Jim was different with everyone, as if he was somehow matching his psyche to yours. I have seen him range from beatific to horrific - smashing a studio IBM electric typewriter with an emergency fire axe, binging our office manager to tears, wondering what SHE had done to HIM - which was in fact nothing. Jim's anger seemed to come in fits, and once the explosion had occurred, a nervous calm took over. The great danger of Jim's anger was that you never knew if it was real, or whether he was putting it on. But you just didn't take those chances.

To get sucked into Jim's entourage, however, was to trade your turf for his, with both of you losers. Besides, I had seen an unsettling side of him. If you adored Jim, as did his lady Pam, he could and would put you down with heartless cruelty and withering sarcasm, toying with you like a cat toys with a ball of yarn. The same if you wanted something from him. He made you jump through hoops. Jim's gifts were his to give, but only on his terms.

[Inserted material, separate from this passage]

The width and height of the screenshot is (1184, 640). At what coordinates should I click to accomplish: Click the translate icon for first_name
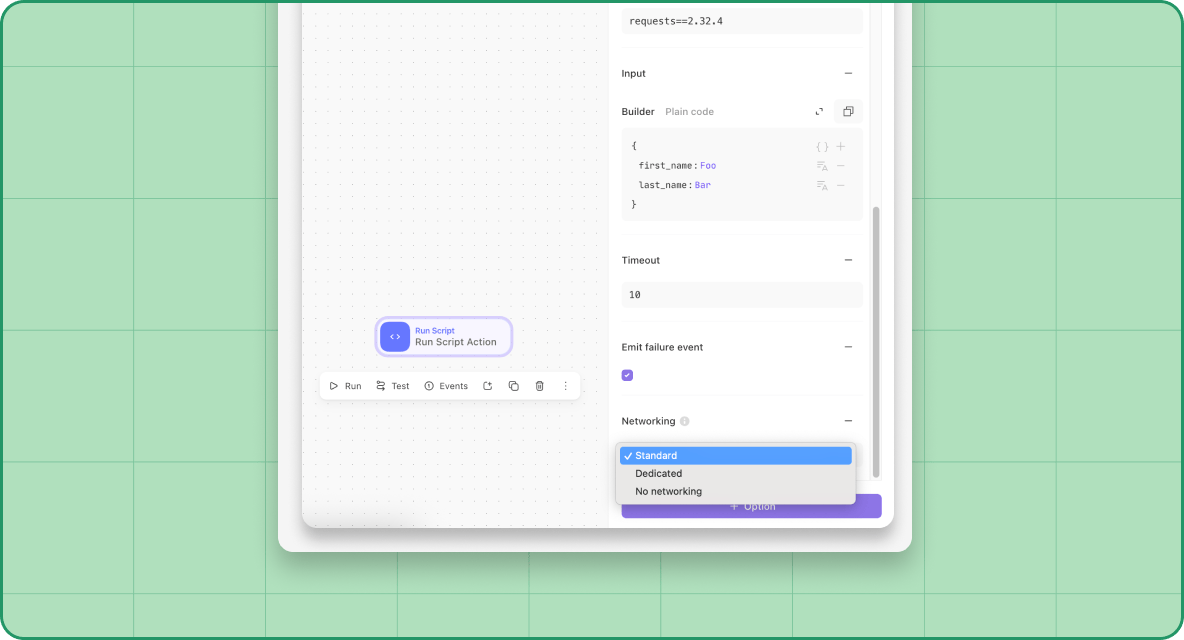(822, 166)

At the conclusion of the sixth and final album under our agreement, Jim and I talked about re-signing. To re-sign the Doors, you addressed each of the constituencies discreetly - the lawyer, the manager, Jim and "the boys". Jim listened to my well reasoned argument, his face showing no emotion. And when I had finished, he said, "Jac, make your best offer, and we'll compare it to CBS's." For someone who had been so close to the group, to think that they were even entertaining leaving the label, although perhaps unrealistic, was excruciatingly painful. Jim said it all with a straight face, walked away, looked at me over his shoulder and gave me that smile. I still don't know whether he was teasing or serious. But we did sign the group for an extra album, which became L.A. Woman.

So many memories, escaping with Jim from the Long Island concert at which the Doors played with Simon and Garfunkel, crowds jostling the car and pounding on the windows, with Jim sitting in the back seat, unbelieving yet loving every minute.

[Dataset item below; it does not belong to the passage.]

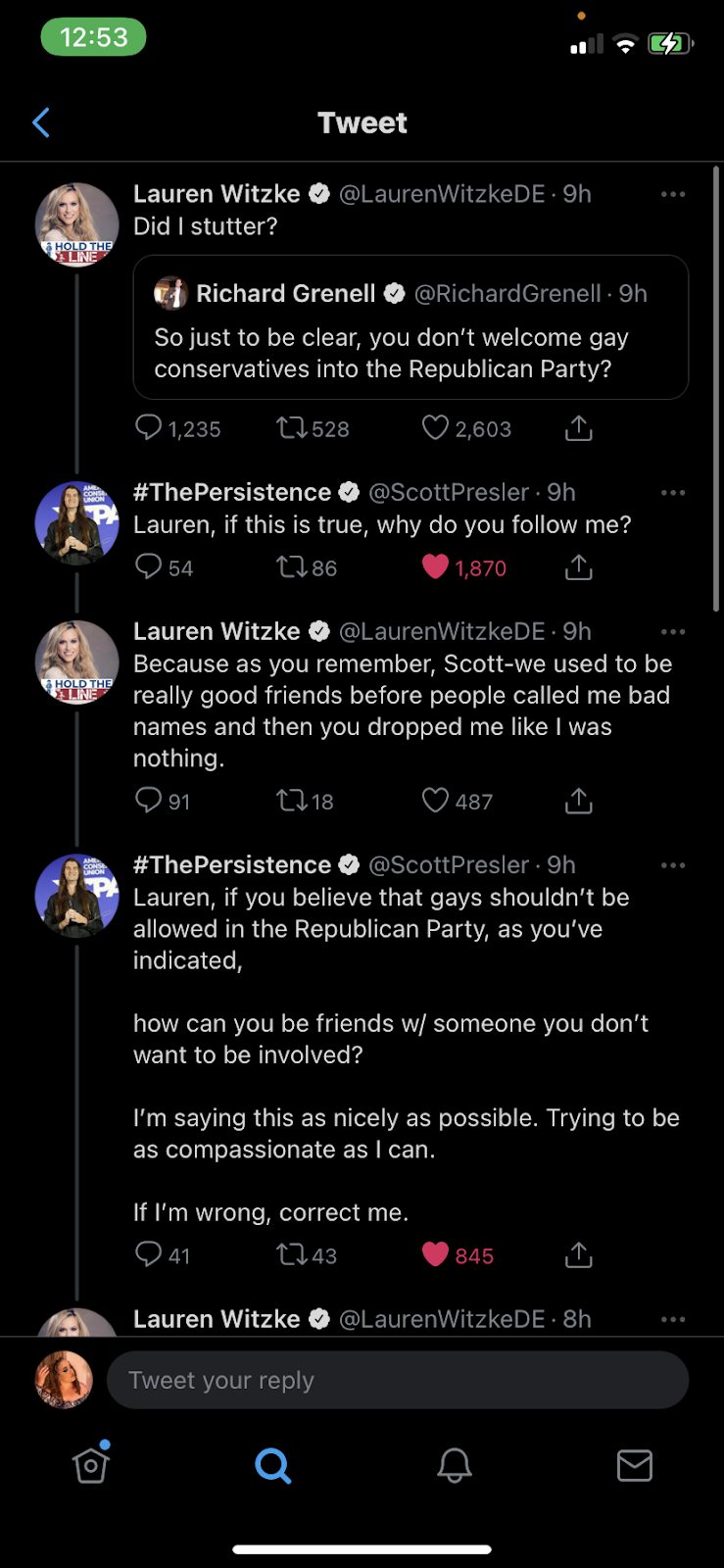Go to the Home tab
The height and width of the screenshot is (1568, 724).
pyautogui.click(x=91, y=1466)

Jim drunk and almost unable to come onstage at the Fillmore, getting into a fist fight with his manager and wildly swinging the heavy microphone stand - out of control and out of his world.

The famous "young lion" black and white photography session with Jim at his most feline, appearing to posture outrageously, and the camera capturing the essence and the depth of his sexuality. Two years later, when Jim was more bloated, someone looked at those pictures and asked, "Did he ever really look like that?" And the answer was "Yes, once for twenty minutes."

When all of the Rashomon aspects of the Doors are dissected ad nauseum, one powerful memory lingers and it is more in my heart than in my mind. On February 15, 1968, the doorbell rang in my Los Angeles home. It was the evening of my son Adam's tenth birthday. There was Jim, now a star, shifting uncertainly from foot to foot, clutching an erratically wrapped present for my musically inclined son. He came in, sat quietly with Adam, and showed him how to play the kalimba, an African thumb piano. They sat there for an hour, fully absorbed - two children in their own world.